Это был дивный вечер, когда канадские и наши актеры вместе, на английском и на русском, играли сцены из Шекспира. Наши бедные соседи уже привыкли к тому, что жизнь у нас начинается после вечерних спектаклей, и милицию больше не вызывали.

На улице Гиляровского, где мы жили в четырехэтажном доме без лифта, из окна нашей гостиной – столовой – Мишиного кабинета были видны два старых вяза. Когда в квартире летом становилось невыносимо жарко, я накрывала стол под вязами, и там мы принимали гостей.
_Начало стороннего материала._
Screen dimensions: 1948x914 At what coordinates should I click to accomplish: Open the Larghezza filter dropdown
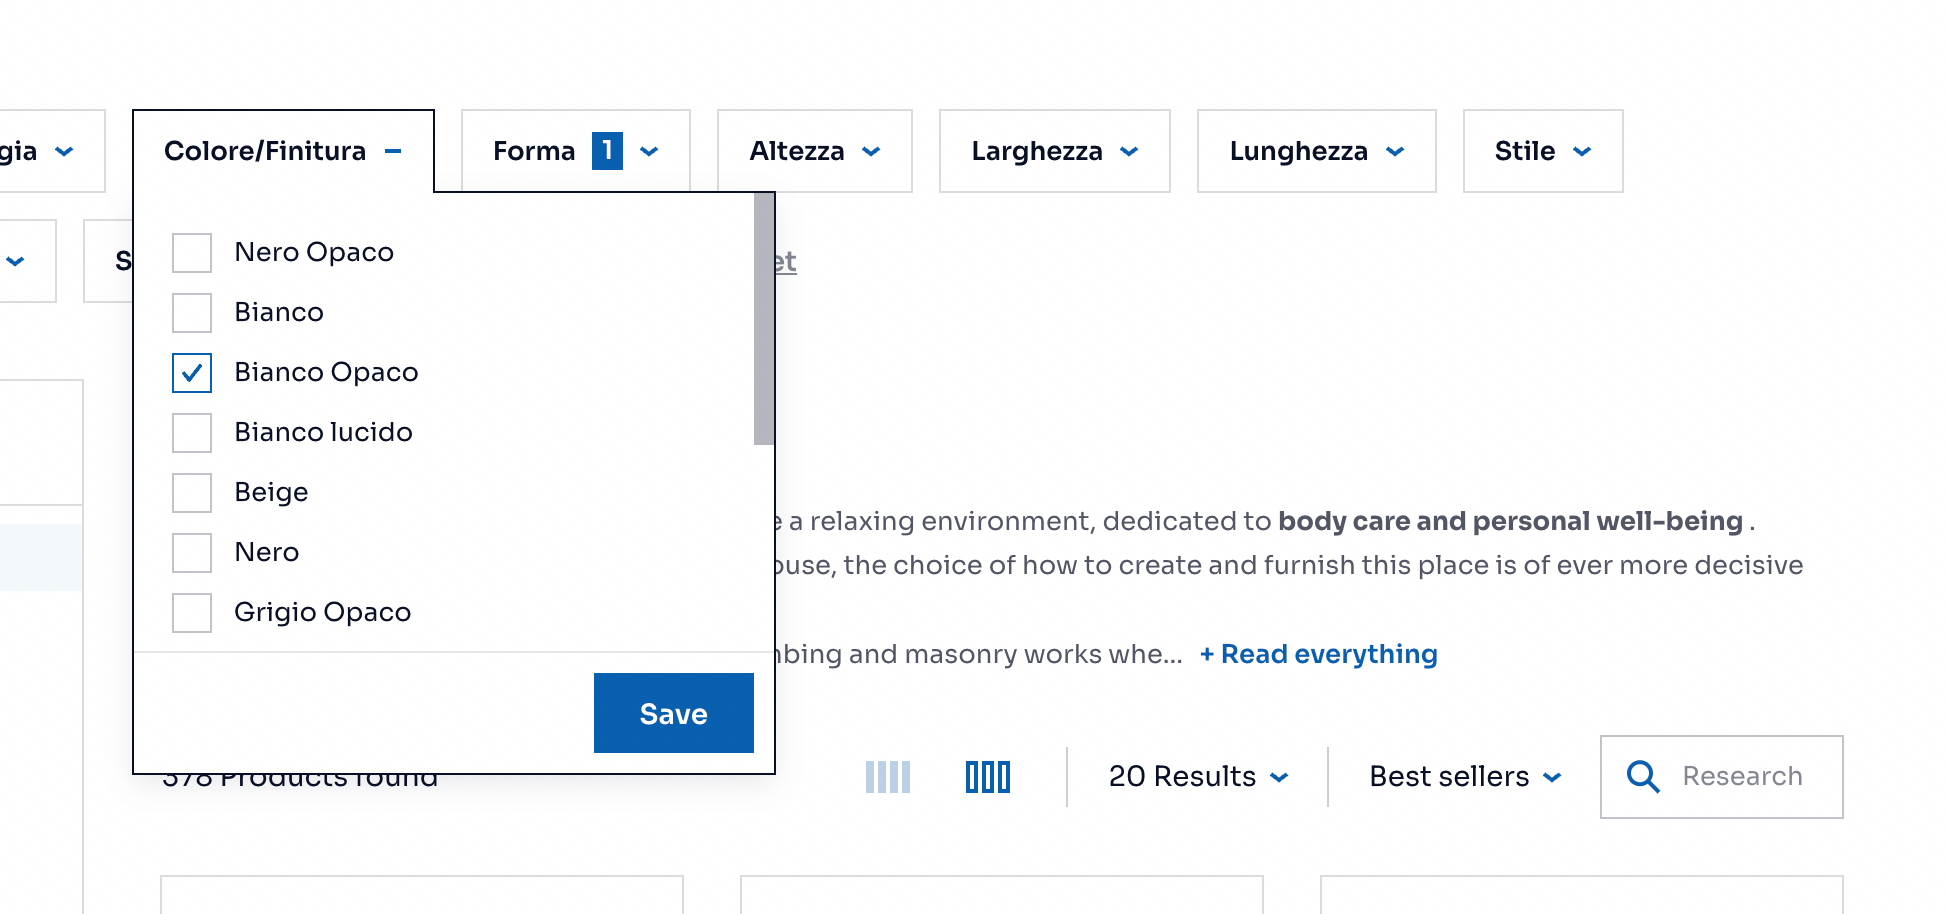1054,151
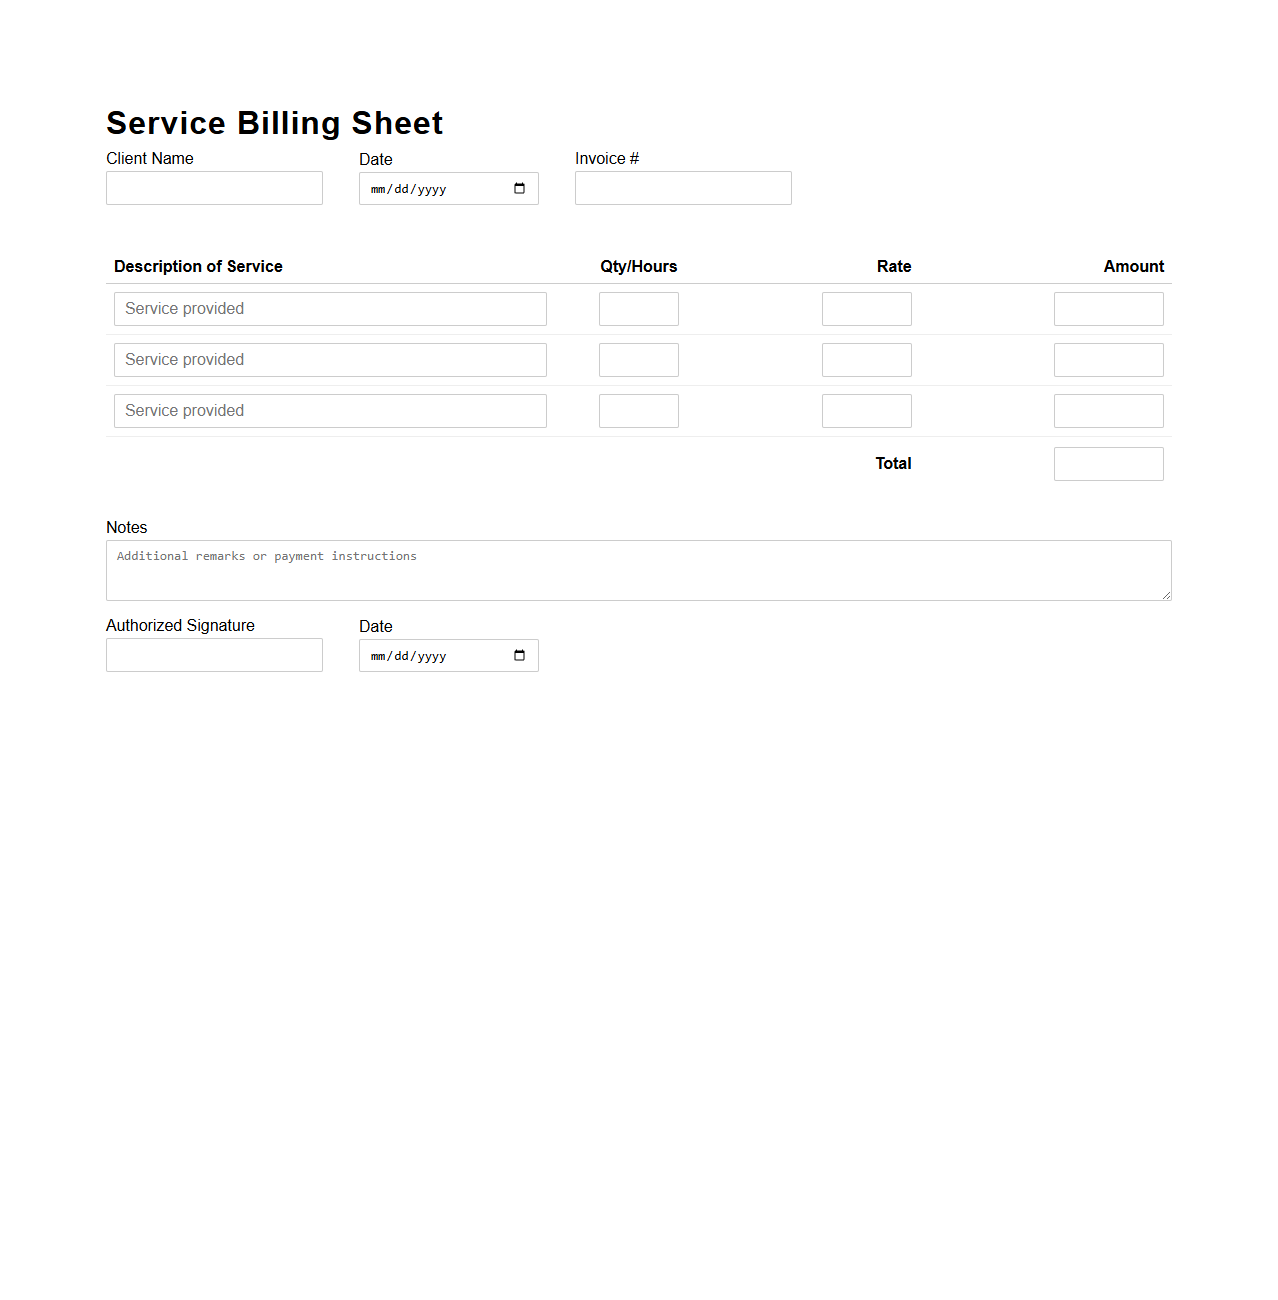Click the Rate field in the third row
1278x1300 pixels.
866,410
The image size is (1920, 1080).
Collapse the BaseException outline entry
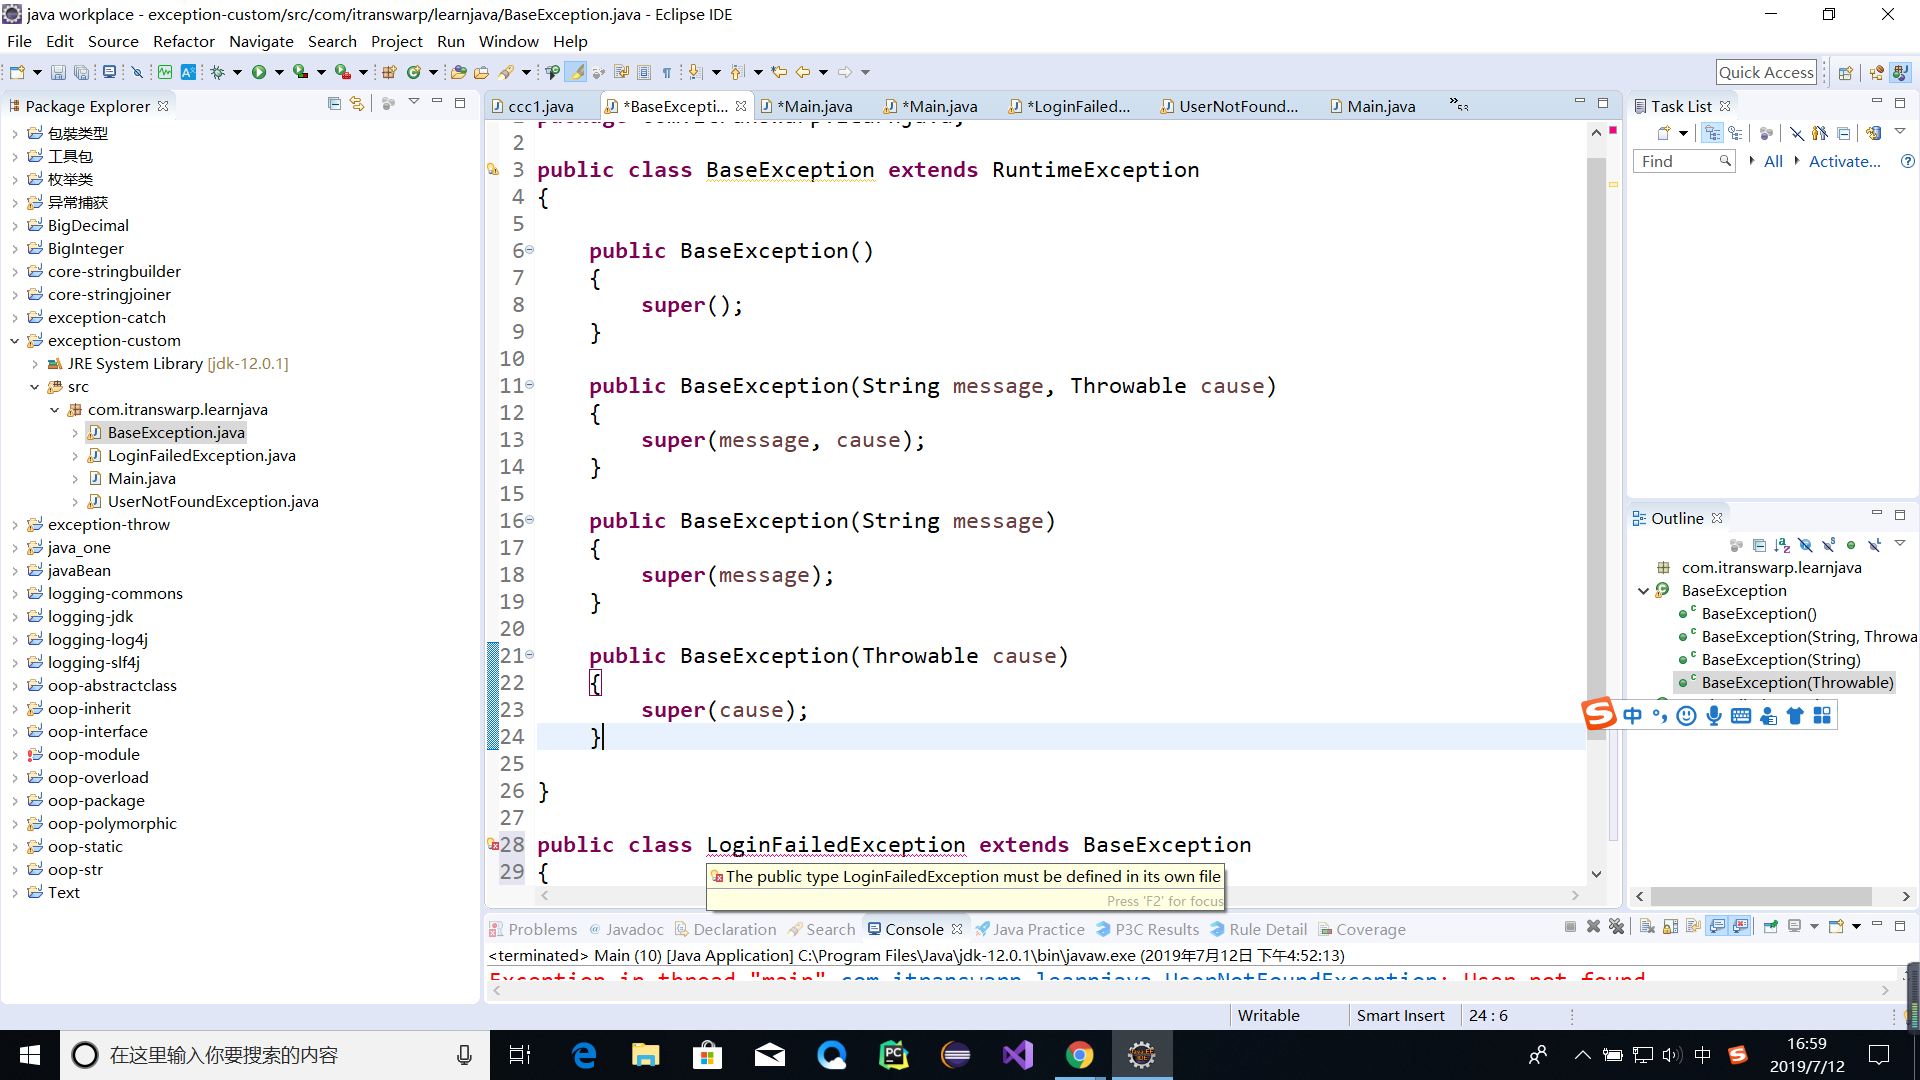[x=1643, y=591]
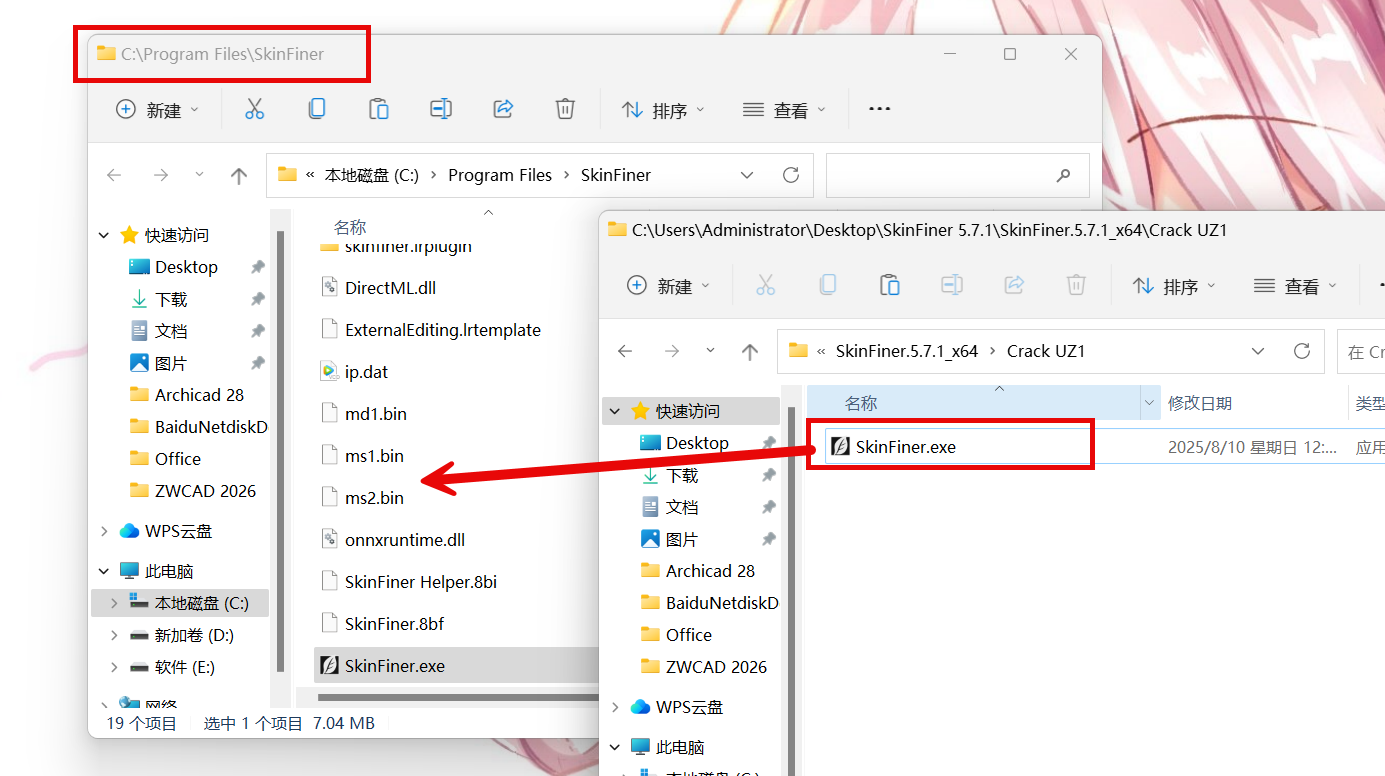Open the three-dot more options menu
Viewport: 1385px width, 776px height.
pos(879,110)
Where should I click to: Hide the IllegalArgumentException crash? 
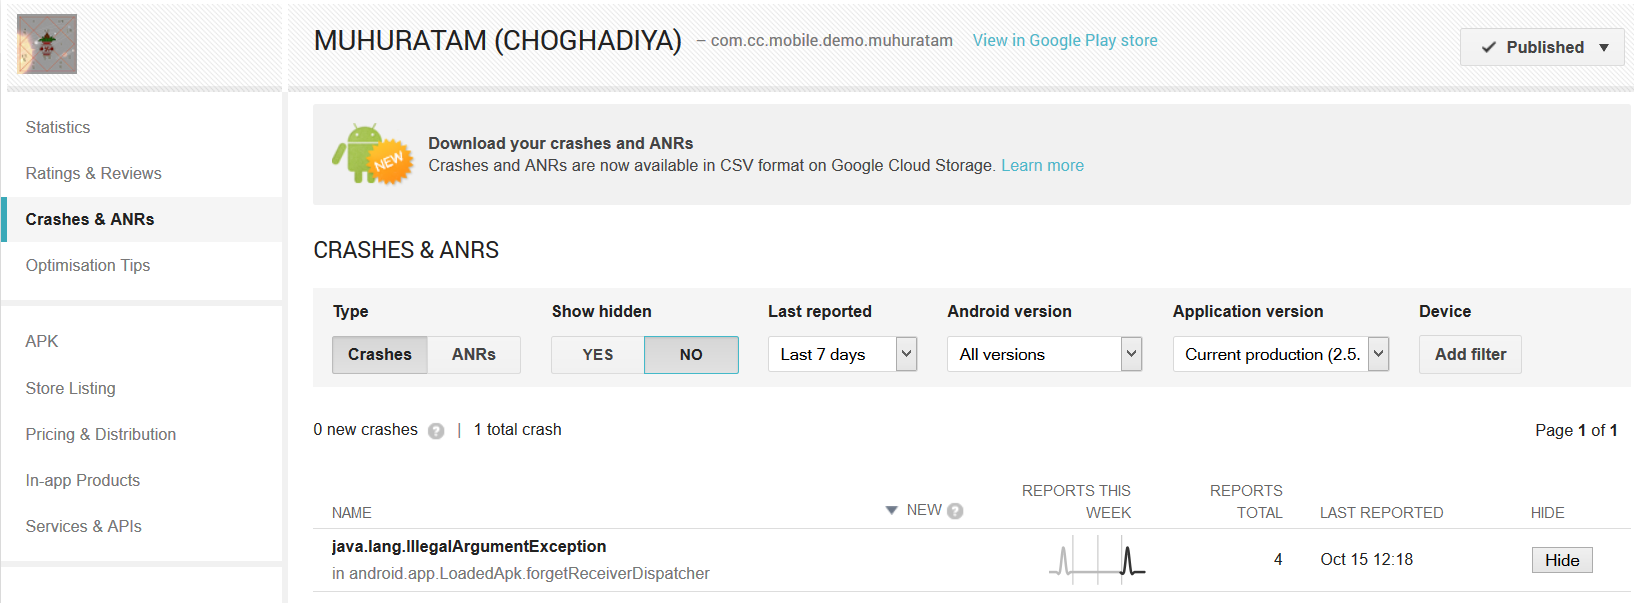point(1561,560)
После возлияний, дискуссии об истории, литературе, театре, кино и вообще об искусстве накалялись, и дежурные милиционеры, охранявшие соседний дом, где жили иноземцы, от советских граждан, начинали не на шутку волноваться. Их не столько волновал шум, сколько тот факт, что они не могли понять по крайней мере половины произносимых слов. Вторую половину они понимали хорошо, так как это был отборный трехэтажный мат.

Когда Кира Ласкари, сводный брат Андрюши Миронова, хореограф, который в молодости дружил и работал с Мишей Барышниковым в Ленинграде, приезжал в Москву, он останавливался у нас. Прибыв с Лениградского вокзала в наш двор, он, стоя под нашими окнами, на радость «сплетсовета», каждый раз исполнял частушку «Соломоновна, баба русская…»…

Пройдут годы, и мы с Кирой проведем две сказочные недели в Нью-Йорке… Об этом он написал в своей книге «Импровизация на тему».

Однажды Миша после утренней записи стихов на радио начал отмечать мой день рождения. В этот день к нам пришли мои родители, Мишины дети – Катя и Кирилл, Таня и Зяма Гердты, Шура Ширвиндт с Наташей. Ждем Мишу. Зяма говорит: «Больше ждать не будем» и ставит перед Мишиным бокалом его фотографию. «И никакого на него внимания, что бы он ни делал». Мы садимся за стол. Перед горячим слышим ковыряние ключом в замке. Появляется Миша, а мы делаем вид, что его не видим. Чтобы привлечь наше внимание, Миша делал много чего – исполнял стриптиз, танец с абажуром на голове, пел. Утомился и ушел в спальню. Звонок в дверь. С бодрой песней входит Андрюша Миронов. Все: «Тише, не буди зверя». «Зверь», который очень любил Андрюшу, появился на его голос из спальни. Андрюша взял с полки книгу, сел, закинув ногу на ногу, открыл книгу и повернулся к моим родителям: «Айша Азизовна, Соломон Михайлович, вот что вы могли иметь, а вот… – показав на Мишу с абажуром на голове – вот что вы имеете». Мишу уложили спать и до-праздновали то, что после смерти моих родителей я уже много лет не праздную.